As I sit cramped in my seat on Delta flight 201 from Johannesburg to Atlanta, I have many emotions as I approach my first holiday in the states since leaving in July. So eager to see my family, I wonder how I will feel when I arrive and am bombarded with western culture again.
I had a flavor of this just prior to leaving as we had a Peace Corps training in the capitol for two days last week. We met with Peace Corps staff from Malawi and Washington as well as SEED Global Health staff to discuss our experiences so far, share stories, and learn some education and research tools which may assist us in doing special projects in our sites.
Friday evening we congregated at the PC country director s house for drinks and dinner. As we entered the spacious home, there was Christmas music playing and the lighted tree stood in the corner. Candles burned in the fireplace and a few stuffed Santas adorned the mantle and the buffet. This was shocking to me as other than the purple tinsel decorations at Shoprite, there is no evidence in Malawi of Christmas holiday season.
I have canvassed several students and faculty about how they spend the holiday and the answer is universal. The extended family congregates and has a special meal of chicken, rice, and vegetables. No gifts are exchanged. Decorations and trees are a western phenom and generally the day comes and goes without fanfare, and oh yes, there is church.
As the dinner was served family style, enormous 1 pound juicy T-bone steaks were passed, green beans, carrots, mashed potatoes, mousakka, and vegetarian sausages. It was an absolute feast and it was only then that I realized how monotonous and simple my diet has been for the last 5 months. When I rounded the corner heading for the desert table I gaped in amazement at the mammoth piece of carrot cake Amanda held on her plate, grinning from ear to ear. I was struck by my reaction; I was staring for well over 30 seconds (a long time to stand still and stare at a plate of cake), my mouth wide open, in awe of this site! It was this reaction that served as a warning of potential challenges I may feel as I re-enter life in the US.

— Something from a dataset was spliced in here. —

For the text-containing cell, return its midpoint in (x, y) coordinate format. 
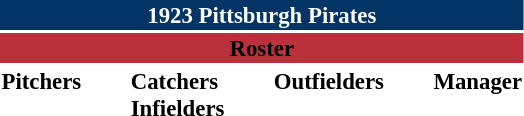
Roster (262, 48)
1923 Pittsburgh Pirates (262, 15)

I expect the difficulty may be around having so much food, choices, shopping, stimulus, afluence, in contrast to having simplicity and poverty in recent months. I am striving not to set expectations for my reactions and feelings but I am aware of the glaring contrasts as a result of attending a simple gathering at an ex-pat s home in Malawi.
What I loved about the evening was the sense of belonging and camaraderie. We played charades, shared stories, and just enjoyed the company of each other, freed from the stresses of our jobs and communities. It felt like home, like a haven, an oasis of friendship and comfort after 5 months of stress and adjustment.
Carrie gave me permission to accept this position and travel to Africa for a year as long as I promised to return in December to attend her long awaited graduation! Kate is home on leave from PC for a month so she will also attend as will Tina and Lauren and new baby grandson, Holt. So it will be a family reunion of sorts, minus some of the grandchildren.
The most difficult adjustment for me may be the cold! I love the weather in Malawi. I look forward to running in anonymity, without being stared at, to understand the conversations around me without having to tune out the language I cannot comprehend, though maybe that is a blessing.
Blissfully unaware of the holiday season, I am bracing myself for what may be overstimulation .so here goes! Arriving at 7am in Atlanta!
2 thoughts on “Mixed Emotions”
You are a professional in two worlds. This world welcomes you back and those open arms you’ll see are a present you gave us. Thank you. Will you becoming to Vermont?
Oh my. I have been wondering for a long time how you would adjust. I’m sure you will be fine. But I will be interested to hear what you think and how you feel when you get stateside, and when you get back. What an experience you have had, as have we all through your eyes. Yes, thank you.